Dua orang yang dibekuk tersebut adalah mahasiswa Fakultas Teknik Universitas Semarang Agung Prabowo alias Max Fiderman (24) pada 12 Agustus 2006 dan Agung Setyadi (30), dosen Fakultas Teknik Informasi Stikubank Semarang. Barang bukti yang disita adalah 1 unit laptop, 1 unit bloetooth USB, 6 keping CD dan kartu garansi laptop yang dikirimkan kepada Imam Samudera. Situs anshar.net menyebarluaskan bahan-bahan peledak dan senjata. Selain itu juga menyebarkan orasi Noordin M. Top serta adegan pelaku bom bunuh diri.

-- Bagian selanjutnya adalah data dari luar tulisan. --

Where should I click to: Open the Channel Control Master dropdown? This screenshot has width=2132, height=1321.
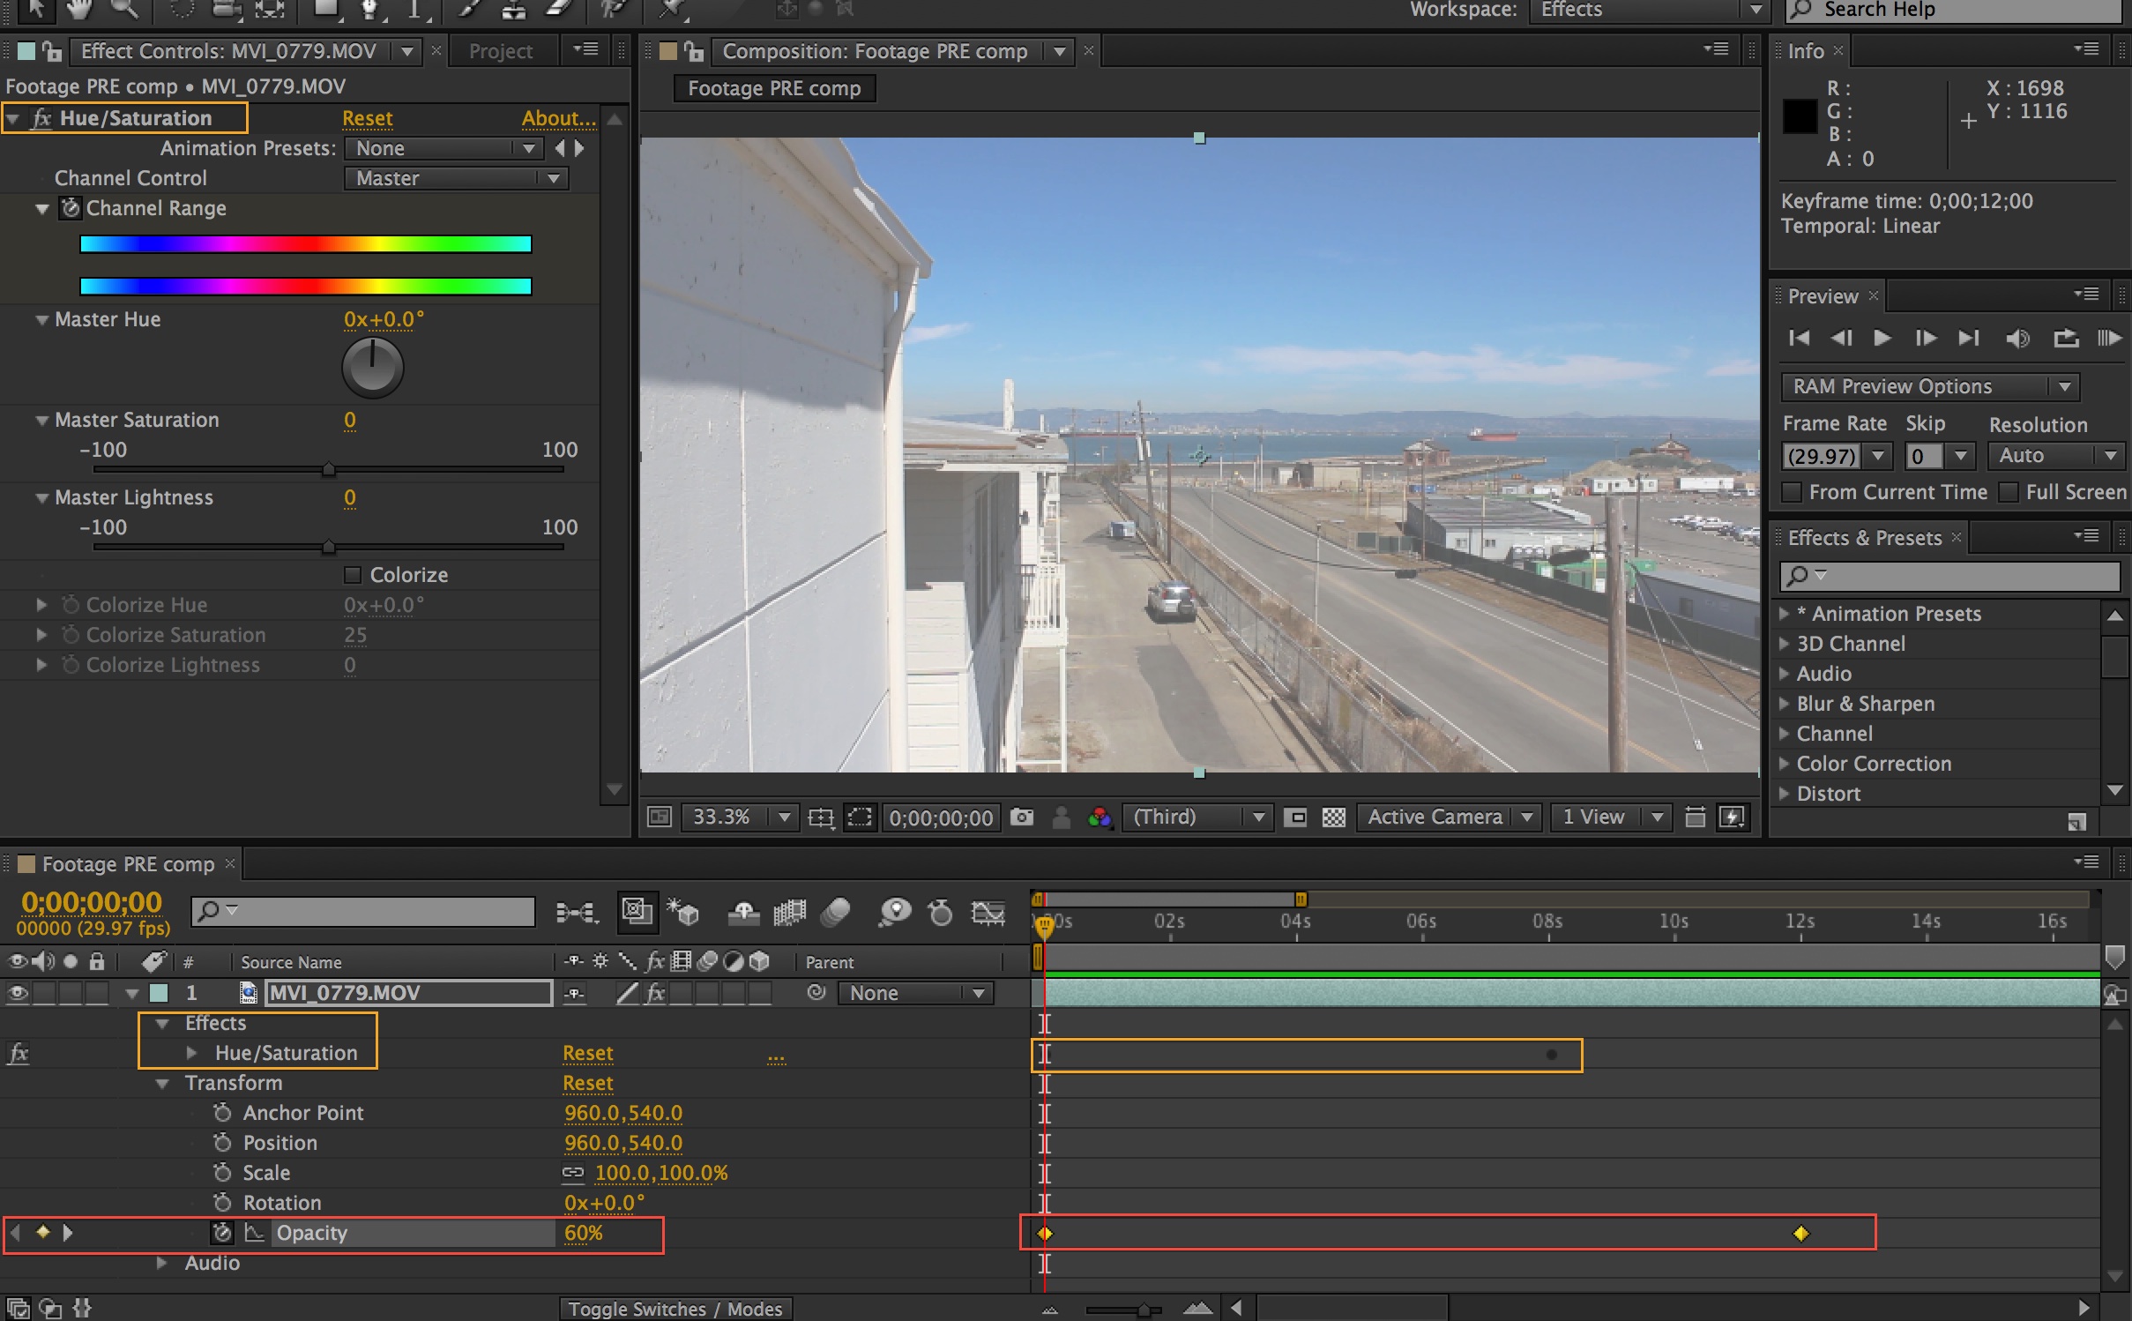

Di sisi lain, Tim Pembela Muslim (TPM) melalui Mahendradatta merasa aneh terhadap tudingan Polri bahwa Imam mengendalikan bom Bali 2002 melalui laptopnya. “Namanya cyber terrorism itu rentan rekayasa. Bagaimana bisa tahu yang mengendalikan itu Imam atau bukan,” cetusnya.

Kepemilikan laptop Imam pun diragukan. “Imam, kan bukan orang berduit, bagaimana bisa memiliki peralatan canggih itu. Lagipula Imam di LP Kerobokan, bagaimana ada yang mau bantu dengan orang yang disebelin begitu di sana,” ujar Mahendradatta.

Sementara, Polri amat yakin laptop Imam memang masuk LP Kerobokan, setelah memeriksa Agung Setyadi. Laptop merk ECS VIA 1,2 GHz dikirim Agung Juli 2005 melalui jasa pengiriman kilat Tiki JNE lalu diserahkan sipir ke Imam Samudera.

Melalui laptop inilah, Imam Samudra berselancar melalui internet. Komunikasi melalui chatting dilakukan selama Juli-Agustus 2005, sebelum Bali meledak untuk kedua kali, 1 Oktober 2005.